Package 'HybridExpress'

Title: Comparative analysis of RNA-seq data for hybrids and their progenitors
Description: HybridExpress can be used to perform comparative transcriptomics analysis of hybrids (or allopolyploids) relative to their progenitor species. The package features functions to perform exploratory analyses of sample grouping, identify differentially expressed genes in hybrids relative to their progenitors, classify genes in expression categories (N = 12) and classes (N = 5), and perform functional analyses. We also provide users with graphical functions for the seamless creation of publication-ready figures that are commonly used in the literature.
Authors: Fabricio Almeida-Silva [aut, cre] , Lucas Prost-Boxoen [aut] , Yves Van de Peer [aut]
Maintainer: Fabricio Almeida-Silva <[email protected]>
License: GPL-3
Version: 1.3.0
Built: 2024-11-20 06:23:03 UTC
Source: https://github.com/bioc/HybridExpress

Help Index


Add midparent expression to SummarizedExperiment object

Description

Add midparent expression to SummarizedExperiment object

Usage

add_midparent_expression(
  se,
  coldata_column = "Generation",
  parent1 = "P1",
  parent2 = "P2",
  method = "mean",
  weights = c(1, 1)
)

Arguments

se

A SummarizedExperiment object with a count matrix and sample metadata.

coldata_column

Character indicating the name of column in colData(se) where information on the generation are stored. Default: "Generation".

parent1

Character indicating which level of the variable coldata_column represents parent 1. Default: "P1".

parent2

Character indicating which level of the variable coldata_column represents parent 2. Default: "P2".

method

Character indicating the method to use to create midparent values. One of 'mean' (default), 'sum', or 'weightedmean'.

weights

Numeric vector of length 2 indicating the weights to give to parents 1 and 2 (respectively) if method == "weightedmean". Setting method == "weightedmean" is used sometimes when parents have different ploidy levels. In such cases, the ploidy levels of parents 1 and 2 can be passed in a vector. Default: c(1, 2).

Value

A SummarizedExperiment object.

Examples

data(se_chlamy)
new_se <- add_midparent_expression(se_chlamy)

Add size factors to normalize count data by library size or by biomass

Description

Add size factors to normalize count data by library size or by biomass

Usage

add_size_factors(se, spikein = FALSE, spikein_pattern = "ERCC")

Arguments

se

A SummarizedExperiment object with a count matrix and sample metadata.

spikein

Logical indicating whether or not to normalize data using spike-ins. If FALSE, data will be normalized by library size. Default: FALSE.

spikein_pattern

Character with the pattern (regex) to use to identify spike-in features in the count matrix. Only valid if spikein_norm = TRUE.

Value

A SummarizedExperiment object as in se, but with an extra column in the colData slot named "sizeFactor". This column contains size factors that will be used by DESeq2 when performing differential expression analyses.

Examples

data(se_chlamy)
se_norm <- add_size_factors(se_chlamy)

Data frame with frequencies (absolute and relative) of DEGs per contrast

Description

This object was obtained with get_deg_counts() using the example data set deg_list.

--- Aim of the task ---
Rename "deg_list" to "deg_table" in the HybridExpress manual, covering the part between "se_norm <- add_size_factors(se_chlamy)" and "data set deg_list.", inclusive.

--- Material provided ---
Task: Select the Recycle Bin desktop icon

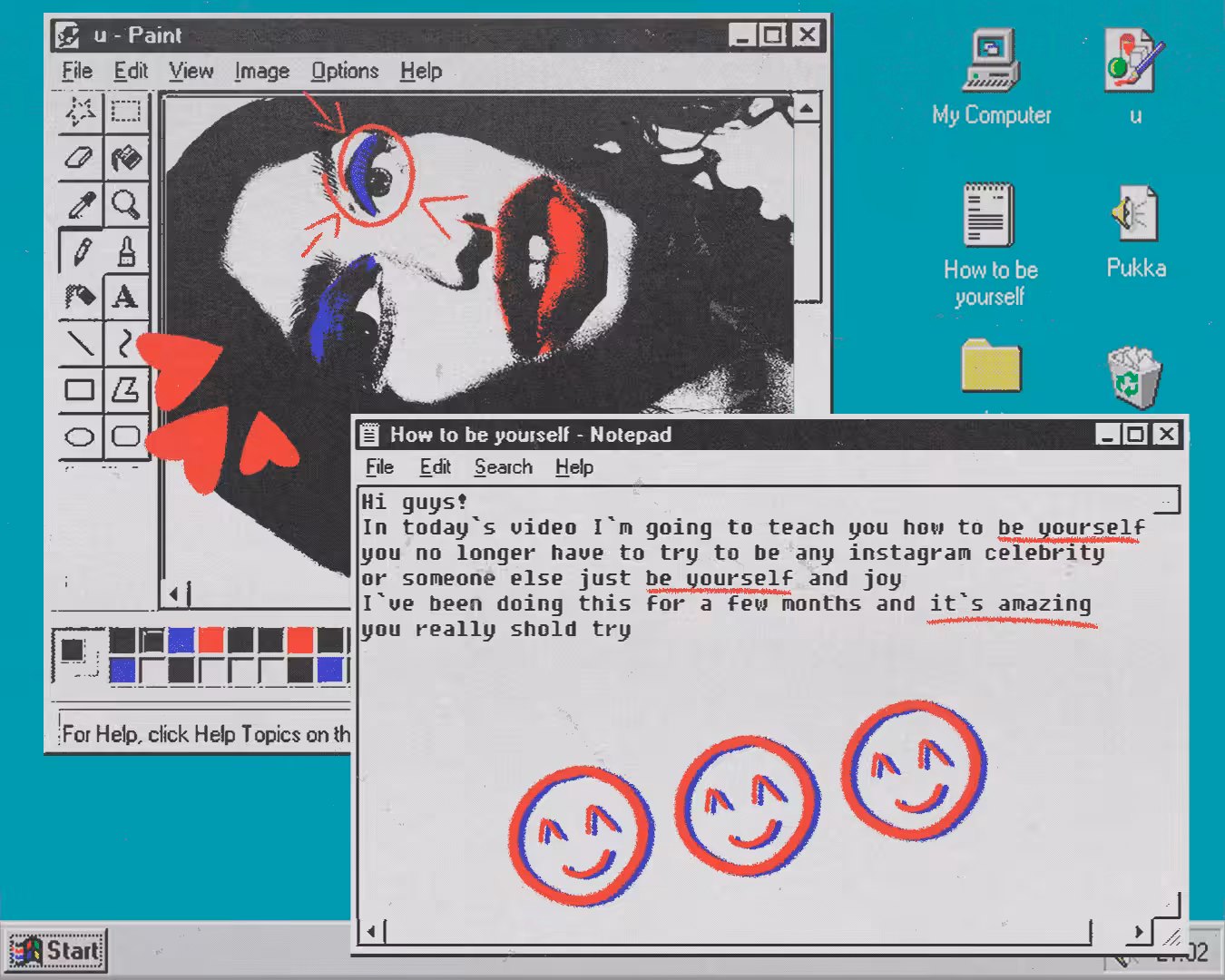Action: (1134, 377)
---
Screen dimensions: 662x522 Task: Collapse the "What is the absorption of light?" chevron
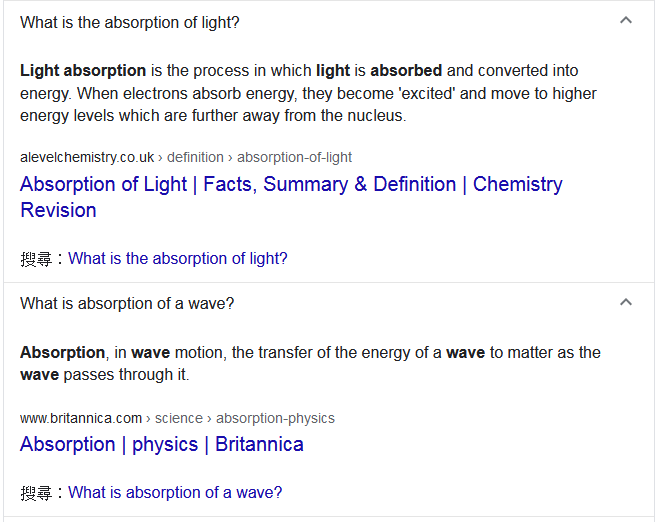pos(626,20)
==
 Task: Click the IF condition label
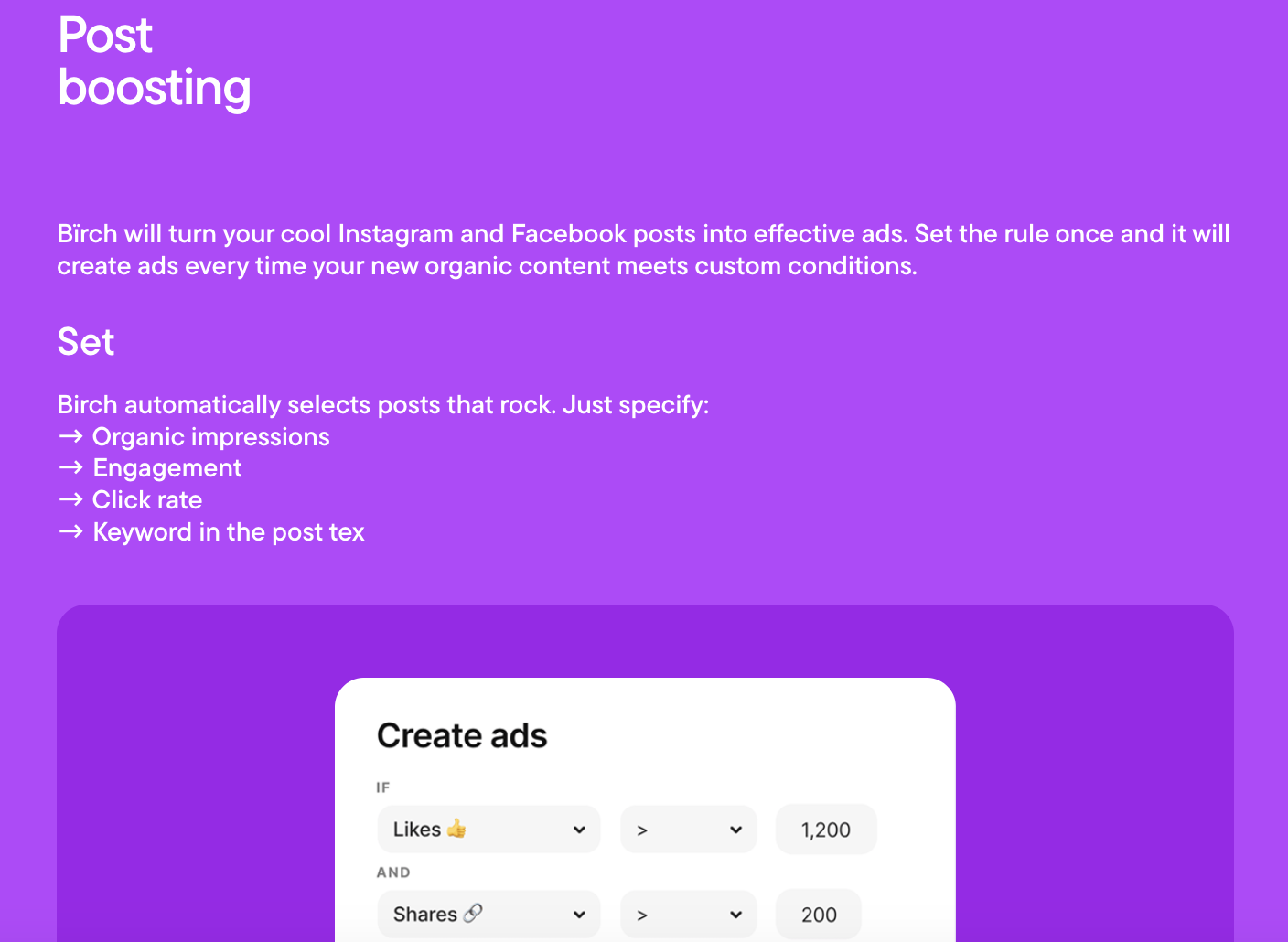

--- Answer ---
se_norm <- add_size_factors(se_chlamy)

Data frame with frequencies (absolute and relative) of DEGs per contrast

Description

This object was obtained with get_deg_counts() using the example data set deg_table.